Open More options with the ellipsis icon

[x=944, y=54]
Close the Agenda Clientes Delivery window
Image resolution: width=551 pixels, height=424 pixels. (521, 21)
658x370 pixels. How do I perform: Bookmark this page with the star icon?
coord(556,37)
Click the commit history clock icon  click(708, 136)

########################################

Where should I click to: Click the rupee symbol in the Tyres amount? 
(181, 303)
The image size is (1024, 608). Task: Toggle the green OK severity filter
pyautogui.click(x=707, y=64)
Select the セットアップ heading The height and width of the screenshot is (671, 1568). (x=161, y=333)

########################################

YOUR GOAL — Of the lines above, retype only those from the line containing "Where should I" through the line containing "Select the セットアップ", including both, exactly.

RESULT FOR THIS TASK —
Where should I click to: Click the rupee symbol in the Tyres amount? 
(181, 303)
The image size is (1024, 608). Task: Toggle the green OK severity filter
pyautogui.click(x=707, y=64)
Select the セットアップ heading The height and width of the screenshot is (671, 1568). (x=161, y=333)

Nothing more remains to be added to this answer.